Julio was not frightened, or even surprised. He had seen the men who worked for his father carry guns before. In fact, most of his father’s ‘friends’ had one in a belt or shoulder holster, under their jackets. He knew his father’s businesses made lots of money, so it made sense these men armed themselves, particularly in Mexico, where kidnapping and murder were very common.
‘Go in the house, Julio,’ his father ordered. ‘The girls are sweet. They will take care of you.’ Julio grinned as if he’d just given him the best present in the world. No one had to tell him twice. He was ready to bust.
For the next couple of hours, Julio lost his virginity to a variety of willing women – all pros – using a variety of positions, angles, and tricks that aroused and satisfied him over and over again, until he thought he would die from exertion. They had gathered in the bedrooms upstairs, showered, and played until everyone worked up a voracious appetite. A few of the women had gone downstairs – tired of the insatiable needs of the boy toy – and helped Emilio cook a grand dinner for everyone there. They gorged themselves on paella and homemade sangria.
After dinner, Emilio told the women to clean up the dishes. He and the men were going outside for a walk and a cigar. Julio was exhausted, but his father insisted he come along.
‘The initiation of your manhood is not complete,’ he said. Julio grinned wearily and tagged along behind his father and the other men.
They strolled down the drive and approached the van the other men still guarded. Julio had forgotten about it and wondered what was inside that was so important as to keep these men out here while the others had enjoyed such a sumptuous meal and the company of the ladies.
Emilio nodded to the men and told them to get some dinner.
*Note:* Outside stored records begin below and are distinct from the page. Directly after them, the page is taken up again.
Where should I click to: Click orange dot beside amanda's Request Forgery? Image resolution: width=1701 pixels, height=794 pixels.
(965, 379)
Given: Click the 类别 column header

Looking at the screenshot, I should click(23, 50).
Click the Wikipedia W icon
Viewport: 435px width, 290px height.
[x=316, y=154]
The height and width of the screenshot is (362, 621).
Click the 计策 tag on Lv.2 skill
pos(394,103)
They nodded back, gratefully, and one of them said, ‘The tools you need are in the front.’ Emilio said, ‘
Bueno
,’ then went to the back of the van and opened the doors.
Inside, hidden in the shadows, were three men, all bound, their hands behind their backs. Bandanas wrapped tightly around their eyes. Sweat-soaked clothing stuck to them like a second skin. Emilio reached in, grabbed one of the men by his arm, and guided him out, telling him to watch his step as he climbed out of the van.
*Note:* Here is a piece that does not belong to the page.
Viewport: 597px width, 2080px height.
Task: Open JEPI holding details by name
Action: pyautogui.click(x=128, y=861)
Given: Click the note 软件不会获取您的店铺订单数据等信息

Julio grew uncomfortable now, but said nothing. A warm wind came off the ocean like the breath of a killer whispering in his ear and he felt sweat form in his scalp, then trickle down and hang on his chin for a moment. When it fell, he thought he could
hear it
hit the ground.
Emilio went to the front of the van and looked around in the cab. He came back brandishing a machete. He approached Julio and put his hand on his shoulder.
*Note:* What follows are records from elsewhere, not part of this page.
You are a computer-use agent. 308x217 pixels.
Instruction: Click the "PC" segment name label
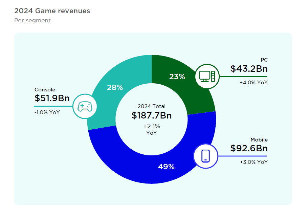[264, 60]
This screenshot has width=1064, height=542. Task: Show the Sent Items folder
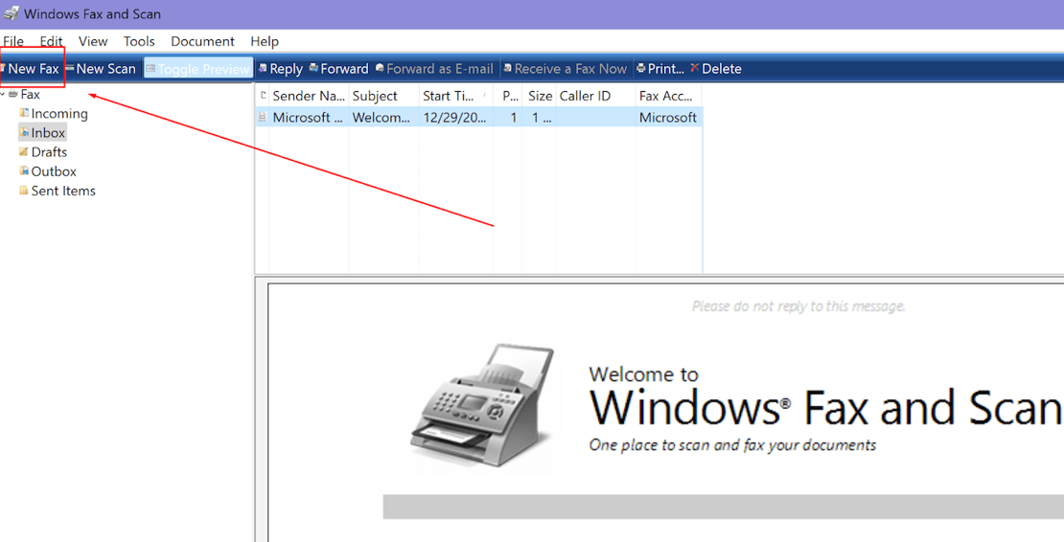(63, 191)
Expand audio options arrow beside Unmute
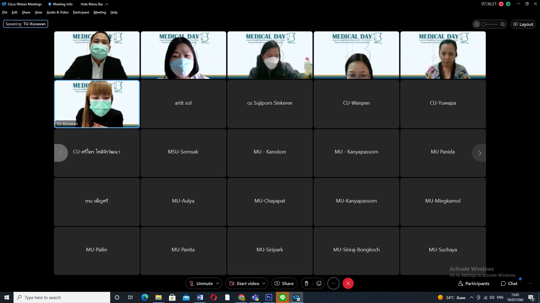540x303 pixels. pyautogui.click(x=217, y=283)
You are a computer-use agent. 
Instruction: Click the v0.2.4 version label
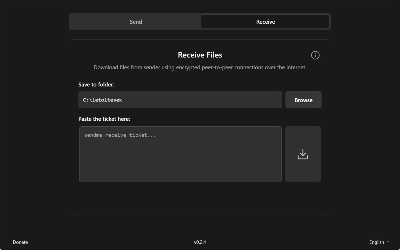pos(200,242)
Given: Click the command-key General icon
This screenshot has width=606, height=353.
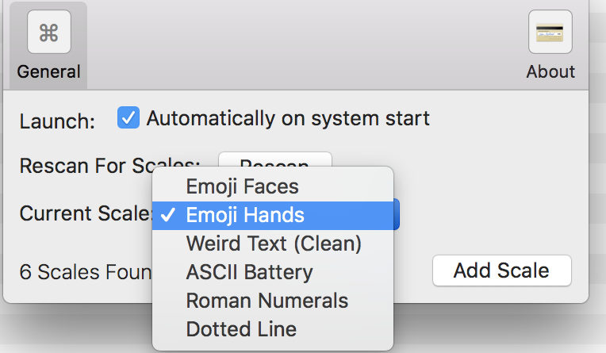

‘These men stole money from me.’ he said, gesturing with the blade. ‘When I tried to get it back, they threatened me and my family. We cannot allow this. Do you understand, son?’
Julio nodded, but a lump of fear grew in his throat, and he could not swallow, though he desperately needed to.
Emilio pushed the blindfolded man to his knees, his once pressed, linen suit, dishevelled and filthy as a beggar’s. The man began to cry and plead for his life. The other men inside the van began to whimper like puppies in a sack that was weighted down for the river.
Emilio brought Julio over to stand with him and said, ‘Watch what I do to men who try to hurt me.’
He brought the machete up and to the side as if he were shouldering a baseball bat. When he brought it back down, it struck with a wet, meaty sound, and stopped hard against the man’s neck bones. Blood spurted and sprayed Emilio and Julio. Emilio tugged at the blade and dislodged it from the man’s cervical spine. The man began to convulse and fell forward. Before he hit the ground, Emilio swung the blade again, catching it in the wound from the first swing. This time, it went clean through. The man’s head came off, hitting the ground with a thud.
Julio stood transfixed, his mouth wide, lips quivering. He could see the man’s face and watched his mouth open and close, like a fish gasping on a hot, dry deck. He turned and retched into the grass, his legs shaking under him like saplings caught in a hurricane.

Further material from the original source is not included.